__Exercise objective__:
Each entry here is to be restated word for word.

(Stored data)
================================
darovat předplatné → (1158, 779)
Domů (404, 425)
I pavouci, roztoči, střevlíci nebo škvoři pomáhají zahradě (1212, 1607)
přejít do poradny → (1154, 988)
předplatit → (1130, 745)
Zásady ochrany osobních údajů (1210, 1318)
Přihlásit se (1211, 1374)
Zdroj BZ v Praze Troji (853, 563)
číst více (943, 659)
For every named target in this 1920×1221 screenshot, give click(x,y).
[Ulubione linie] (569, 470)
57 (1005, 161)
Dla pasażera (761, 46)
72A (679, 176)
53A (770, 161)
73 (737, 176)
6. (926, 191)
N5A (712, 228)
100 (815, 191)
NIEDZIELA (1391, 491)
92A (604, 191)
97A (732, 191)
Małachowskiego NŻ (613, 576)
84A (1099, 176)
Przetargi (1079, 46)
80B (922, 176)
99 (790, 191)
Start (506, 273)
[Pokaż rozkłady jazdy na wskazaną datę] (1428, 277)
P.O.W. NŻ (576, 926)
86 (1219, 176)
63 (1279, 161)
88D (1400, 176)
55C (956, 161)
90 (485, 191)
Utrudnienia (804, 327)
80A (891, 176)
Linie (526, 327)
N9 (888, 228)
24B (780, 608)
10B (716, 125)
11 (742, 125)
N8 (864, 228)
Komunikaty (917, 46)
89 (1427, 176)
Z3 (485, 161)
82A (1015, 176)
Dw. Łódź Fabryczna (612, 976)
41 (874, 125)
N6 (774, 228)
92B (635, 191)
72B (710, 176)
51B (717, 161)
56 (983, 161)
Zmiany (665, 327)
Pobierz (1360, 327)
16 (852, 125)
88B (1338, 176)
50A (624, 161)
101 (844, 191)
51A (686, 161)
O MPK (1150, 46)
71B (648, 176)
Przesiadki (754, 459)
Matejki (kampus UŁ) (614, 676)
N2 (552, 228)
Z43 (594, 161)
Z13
================================
__Solution for this exercise__:
darovat předplatné → (1158, 779)
Domů (404, 425)
I pavouci, roztoči, střevlíci nebo škvoři pomáhají zahradě (1212, 1607)
přejít do poradny → (1154, 988)
předplatit → (1130, 745)
Zásady ochrany osobních údajů (1210, 1318)
Přihlásit se (1211, 1374)
Zdroj BZ v Praze Troji (853, 563)
číst více (943, 659)
For every named target in this 1920×1221 screenshot, give click(x,y).
[Ulubione linie] (569, 470)
57 (1005, 161)
Dla pasażera (761, 46)
72A (679, 176)
53A (770, 161)
73 (737, 176)
6. (926, 191)
N5A (712, 228)
100 (815, 191)
NIEDZIELA (1391, 491)
92A (604, 191)
97A (732, 191)
Małachowskiego NŻ (613, 576)
84A (1099, 176)
Przetargi (1079, 46)
80B (922, 176)
99 (790, 191)
Start (506, 273)
[Pokaż rozkłady jazdy na wskazaną datę] (1428, 277)
P.O.W. NŻ (576, 926)
86 (1219, 176)
63 (1279, 161)
88D (1400, 176)
55C (956, 161)
90 (485, 191)
Utrudnienia (804, 327)
80A (891, 176)
Linie (526, 327)
N9 (888, 228)
24B (780, 608)
10B (716, 125)
11 (742, 125)
N8 (864, 228)
Komunikaty (917, 46)
89 (1427, 176)
Z3 (485, 161)
82A (1015, 176)
Dw. Łódź Fabryczna (612, 976)
41 (874, 125)
N6 (774, 228)
92B (635, 191)
72B (710, 176)
51B (717, 161)
56 (983, 161)
Zmiany (665, 327)
Pobierz (1360, 327)
16 (852, 125)
88B (1338, 176)
50A (624, 161)
101 (844, 191)
51A (686, 161)
O MPK (1150, 46)
71B (648, 176)
Przesiadki (754, 459)
Matejki (kampus UŁ) (614, 676)
N2 (552, 228)
Z43 (594, 161)
Z13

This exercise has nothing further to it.